Similarly, in *Happy, Texas * (1999), there’s a scene where two of the main characters are sitting on a porch taking in the breathtaking scenery in front of them. Bull-fucking-shit! I am more familiar with the real Happy, Texas, than I could ever want to be. It is a dusty, pathetic little dirthole up in the Panhandle – again, flat as a pancake for hundreds of miles around. Lends itself more to The Last Picture Show if anything. That porch scene must have been shot down in Big Bend country, far away close to the Mexican border. And the town is certainly NOT populated by zany colorful characters. And I’d be surprised if there was any sort of “secret gay nightclub” for all the local ranchhands who are secretly gay.

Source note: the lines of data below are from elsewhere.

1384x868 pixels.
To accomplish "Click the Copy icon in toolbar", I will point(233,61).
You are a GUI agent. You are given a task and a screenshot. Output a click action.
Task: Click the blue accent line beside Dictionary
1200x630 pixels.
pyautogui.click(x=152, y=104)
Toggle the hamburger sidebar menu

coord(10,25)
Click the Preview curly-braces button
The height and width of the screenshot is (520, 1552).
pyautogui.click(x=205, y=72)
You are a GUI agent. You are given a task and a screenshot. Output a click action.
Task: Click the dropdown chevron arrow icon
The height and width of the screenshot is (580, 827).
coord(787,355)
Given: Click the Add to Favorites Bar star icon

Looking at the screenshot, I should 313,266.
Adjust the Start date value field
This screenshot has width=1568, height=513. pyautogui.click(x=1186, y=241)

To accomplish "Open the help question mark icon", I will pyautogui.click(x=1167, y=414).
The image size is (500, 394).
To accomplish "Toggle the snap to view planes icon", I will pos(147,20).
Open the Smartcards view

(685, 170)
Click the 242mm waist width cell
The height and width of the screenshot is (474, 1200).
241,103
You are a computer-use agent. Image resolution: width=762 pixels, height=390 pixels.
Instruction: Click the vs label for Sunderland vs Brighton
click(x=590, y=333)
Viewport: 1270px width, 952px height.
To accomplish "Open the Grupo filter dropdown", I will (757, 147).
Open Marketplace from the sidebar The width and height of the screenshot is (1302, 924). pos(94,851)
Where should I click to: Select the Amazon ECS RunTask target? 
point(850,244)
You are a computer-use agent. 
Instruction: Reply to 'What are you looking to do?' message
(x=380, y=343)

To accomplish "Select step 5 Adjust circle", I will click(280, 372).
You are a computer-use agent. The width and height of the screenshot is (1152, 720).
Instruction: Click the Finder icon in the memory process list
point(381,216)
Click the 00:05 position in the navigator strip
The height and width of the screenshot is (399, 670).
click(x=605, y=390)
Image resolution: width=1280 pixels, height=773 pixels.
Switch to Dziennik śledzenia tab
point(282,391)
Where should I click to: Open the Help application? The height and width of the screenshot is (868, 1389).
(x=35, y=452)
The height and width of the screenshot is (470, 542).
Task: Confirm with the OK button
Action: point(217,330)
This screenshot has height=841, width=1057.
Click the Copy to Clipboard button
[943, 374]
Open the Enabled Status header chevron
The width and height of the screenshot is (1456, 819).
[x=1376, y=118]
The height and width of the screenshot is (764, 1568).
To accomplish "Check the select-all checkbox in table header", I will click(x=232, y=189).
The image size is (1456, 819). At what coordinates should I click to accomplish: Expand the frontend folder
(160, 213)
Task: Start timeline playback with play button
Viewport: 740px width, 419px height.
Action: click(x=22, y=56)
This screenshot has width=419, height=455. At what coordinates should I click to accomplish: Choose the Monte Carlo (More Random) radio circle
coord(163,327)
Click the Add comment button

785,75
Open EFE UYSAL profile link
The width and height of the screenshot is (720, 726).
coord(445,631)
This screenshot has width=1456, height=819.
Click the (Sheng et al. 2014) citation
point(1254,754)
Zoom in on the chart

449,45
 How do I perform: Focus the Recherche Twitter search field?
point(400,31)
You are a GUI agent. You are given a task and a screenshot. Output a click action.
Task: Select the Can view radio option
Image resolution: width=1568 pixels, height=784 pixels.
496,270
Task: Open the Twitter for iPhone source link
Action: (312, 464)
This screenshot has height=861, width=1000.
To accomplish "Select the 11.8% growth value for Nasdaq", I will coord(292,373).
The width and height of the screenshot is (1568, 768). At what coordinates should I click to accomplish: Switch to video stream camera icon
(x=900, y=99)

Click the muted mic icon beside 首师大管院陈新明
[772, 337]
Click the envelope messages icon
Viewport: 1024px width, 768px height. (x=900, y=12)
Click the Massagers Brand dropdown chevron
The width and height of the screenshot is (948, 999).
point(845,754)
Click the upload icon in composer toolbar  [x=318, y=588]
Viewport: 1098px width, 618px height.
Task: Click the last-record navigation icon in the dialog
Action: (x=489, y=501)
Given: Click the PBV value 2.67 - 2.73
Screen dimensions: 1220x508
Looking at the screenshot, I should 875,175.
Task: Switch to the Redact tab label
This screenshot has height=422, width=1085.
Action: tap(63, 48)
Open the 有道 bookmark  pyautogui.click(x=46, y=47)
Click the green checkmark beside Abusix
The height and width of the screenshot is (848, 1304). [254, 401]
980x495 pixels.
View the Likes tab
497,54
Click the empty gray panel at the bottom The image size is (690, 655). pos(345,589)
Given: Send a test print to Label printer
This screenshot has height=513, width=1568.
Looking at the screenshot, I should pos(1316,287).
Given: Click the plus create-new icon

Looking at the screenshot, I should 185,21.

I’ve heard that the good citizens of Happy were mighty upset at how the film came out.

*Kickboxer * (1989). I’m no Jean Claude Van Damme fan, but I watched it because I saw part of it being filmed. It was at least actually filmed in Thailand. But there’s a scene where the two main characters drive “a couple of hours” out of Bangkok to some secret training camp. Based on the mountainous jungle scenery, I’d say they would have had to be driving all friggin’ day to reach scenery like that, which was obviously up in the North. The Central region, which includes Bangkok, is as flat as West Texas, and it’s all heavily agricultural. Plus they threw in this goofy Tarzan-jungle-sounding soundtrack. (BTW: The scene I watched being filmed was on Khao San Road. Van Damme goes into a “boxing gym,” which is actually a Khao San Road Hotel, and comes out again. There are two small children in front on the sidewalk sparring with each other. I think he toussle’s one’s hair, then walks away. The scene inside the gym was filmed somewhere else. This part could go in the other thread.)

Rumble in the Bronx and at least one Steven Segal movie are supposed to be in (duh) the Bronx and Chicago respectively.

Yet there are lovely mountain ranges in the background of the chase scenes.

Renegades laughably tries to pretend that Toronto is Philadelphia.

Part of the whacky charm of Army of Darkness is that apparently 14th century England looks a lot like the Mojave.

The Ardennes looks a mite arid in Battle Of The Bulge too.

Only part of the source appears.